Substitution Method

Choose the equation that is easiest to rearrange.

Example:

From \(x + y = 7\), we can write: \(x = 7 - y\).

Replace the chosen variable in the second equation using the expression found in Step 1.

Example:

Substitute \(x = 7 - y\) into the second equation.

After substitution, the equation will have only one variable. Solve it normally.

Once you get the value of one variable, substitute it back into any equation to find the other variable.
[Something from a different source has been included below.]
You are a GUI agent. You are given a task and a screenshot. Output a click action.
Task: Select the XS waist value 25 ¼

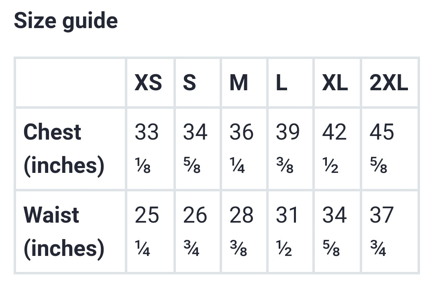click(147, 231)
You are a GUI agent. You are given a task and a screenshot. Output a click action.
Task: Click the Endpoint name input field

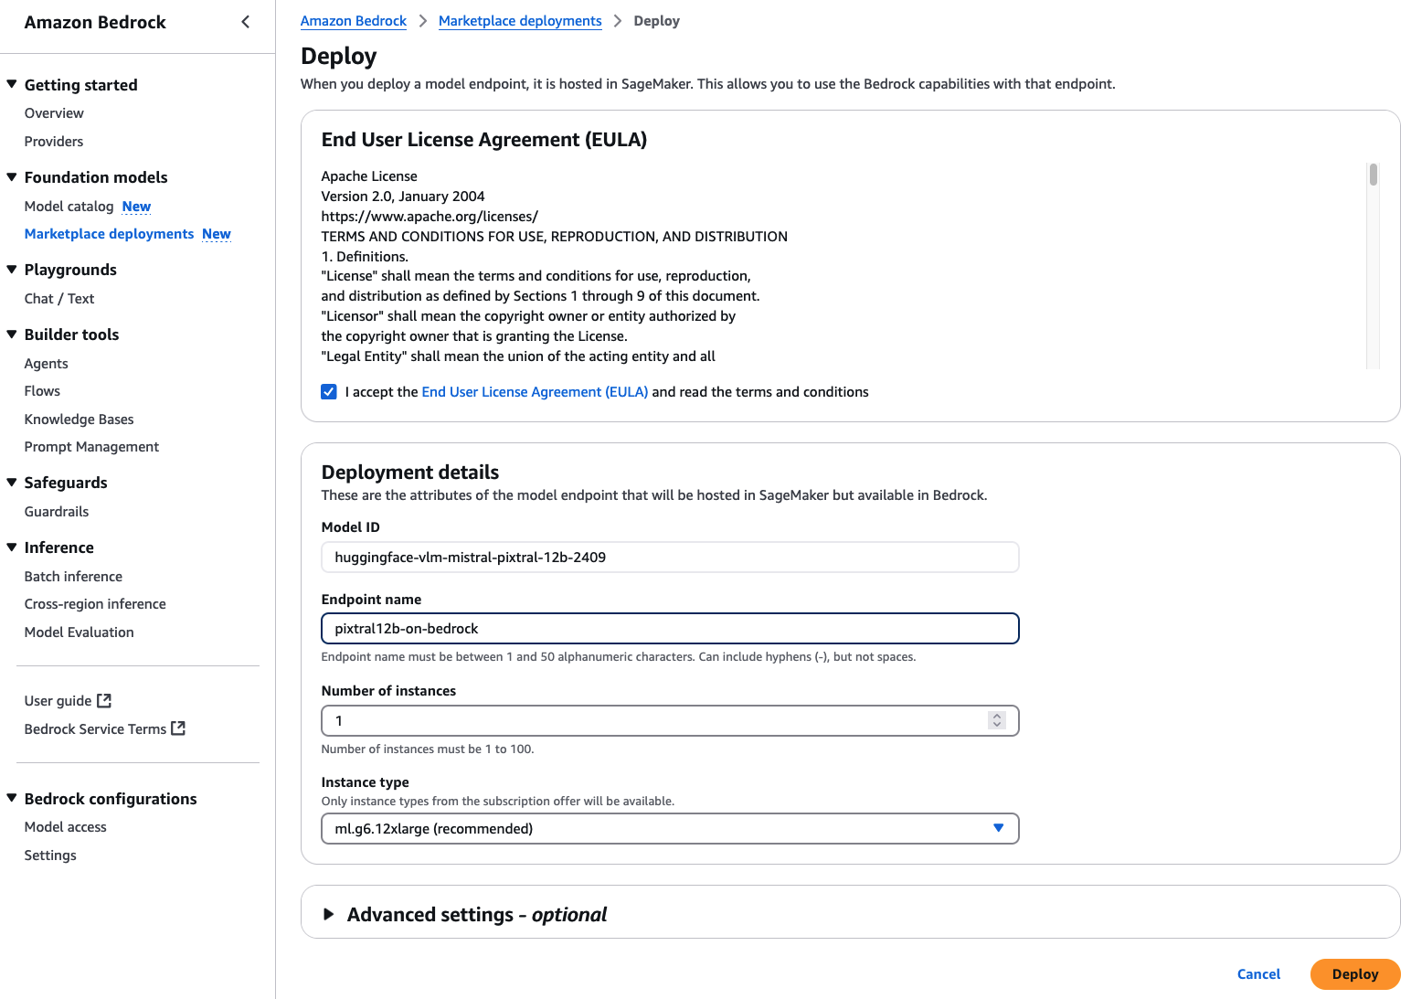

The solution should be written in the form \((x, y)\).

Solve the system:

\(x + y = 10\)

\(x - y = 4\)

Step 1: From the first equation, express \(x\):

\(x = 10 - y\)

Step 2: Substitute this in the second equation:

\((10 - y) - y = 4\)

\(10 - 2y = 4\)

Step 3: Solve for \(y\):

\(-2y = -6\)

\(y = 3\)

Step 4: Substitute back to find \(x\):

\(x = 10 - 3 = 7\)

Solution: \((x, y) = (7, 3)\)

Solve the system:

\(2x + y = 11\)

\(x = 3y - 2\)

Step 1: Second equation already gives \(x\).

Step 2: Substitute in first equation:

\(2(3y - 2) + y = 11\)

\(6y - 4 + y = 11\)

\(7y = 15\)

\(y = \dfrac{15}{7}\)

Step 3: Substitute to find \(x\):

\(x = 3y - 2 = 3 \times \dfrac{15}{7} - 2 = \dfrac{45}{7} - 2 = \dfrac{31}{7}\)
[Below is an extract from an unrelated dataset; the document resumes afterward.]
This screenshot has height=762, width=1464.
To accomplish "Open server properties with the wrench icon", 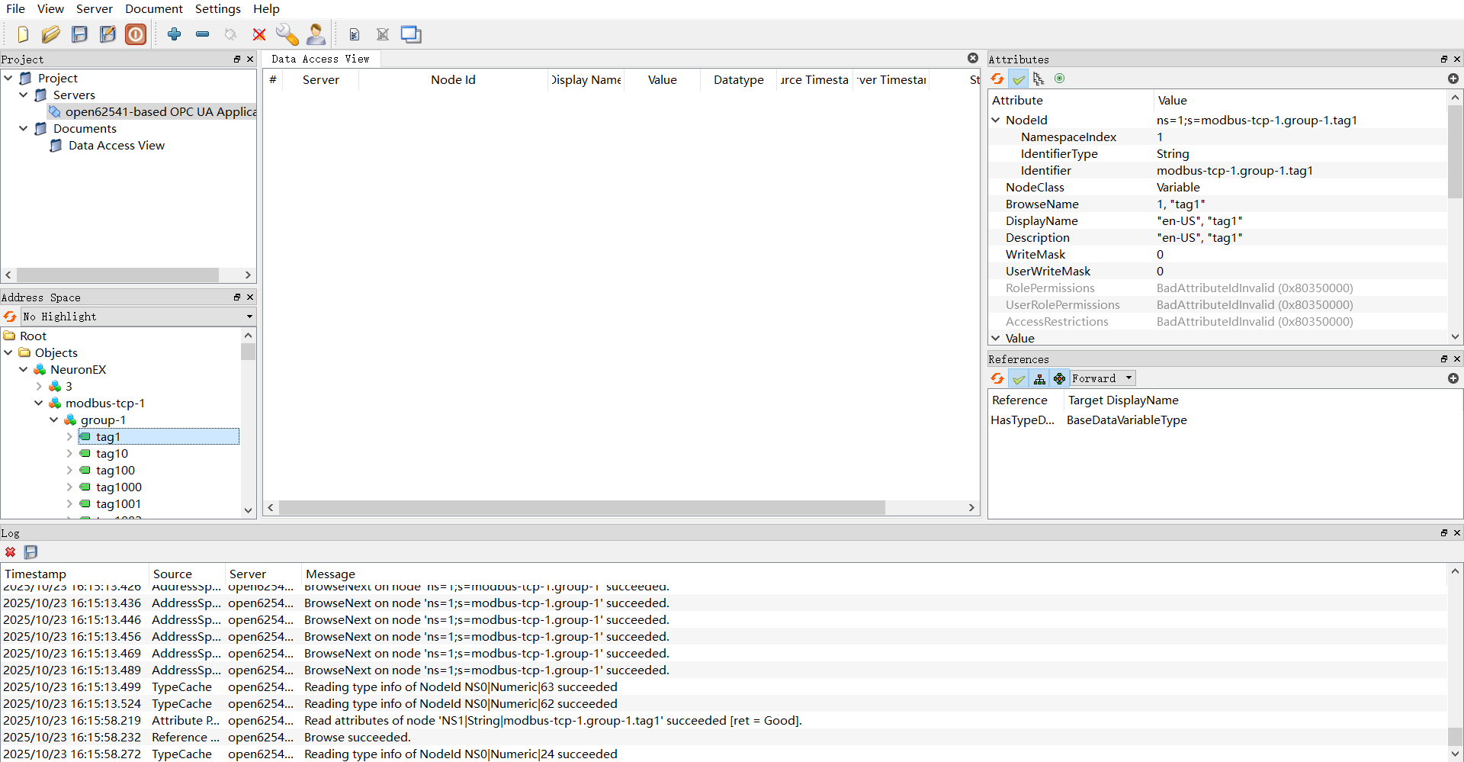I will (287, 34).
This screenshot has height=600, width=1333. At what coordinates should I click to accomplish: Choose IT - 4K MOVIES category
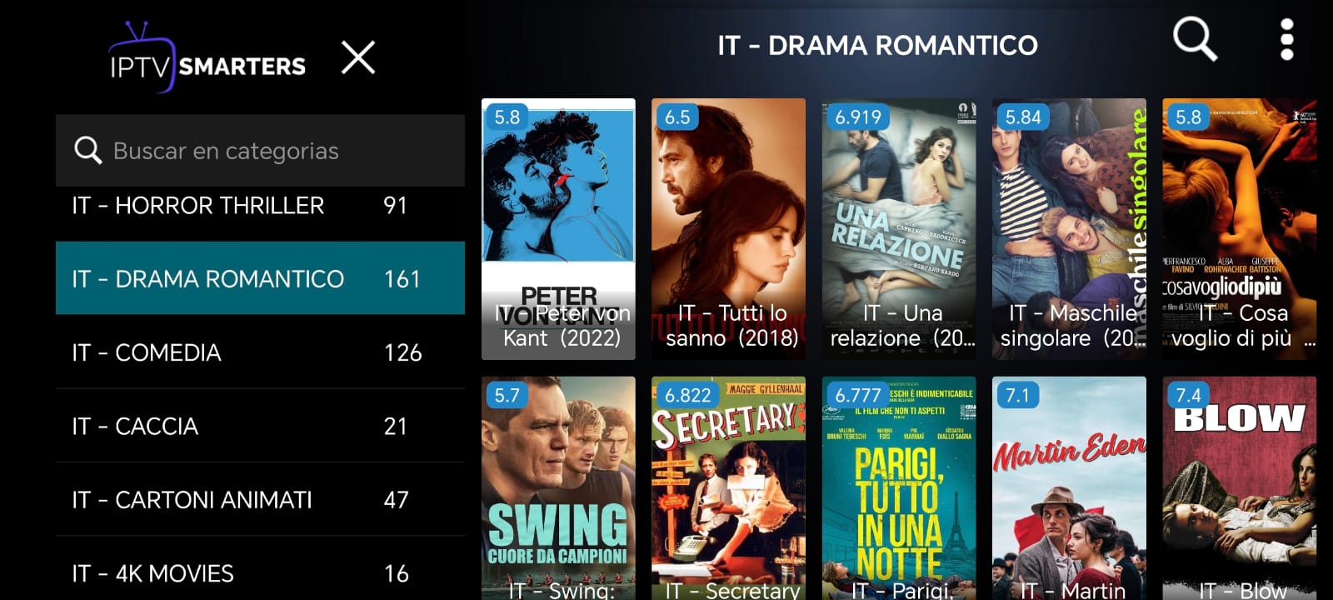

Solution: \((x, y) = (\dfrac{31}{7}, \dfrac{15}{7})\)

You may get an equation like:

\(0 = 5\)

This is false, meaning the lines never meet and there is no solution.

You may get an equation like:

\(0 = 0\)

This is always true, so the two lines are the same and there are infinitely many solutions.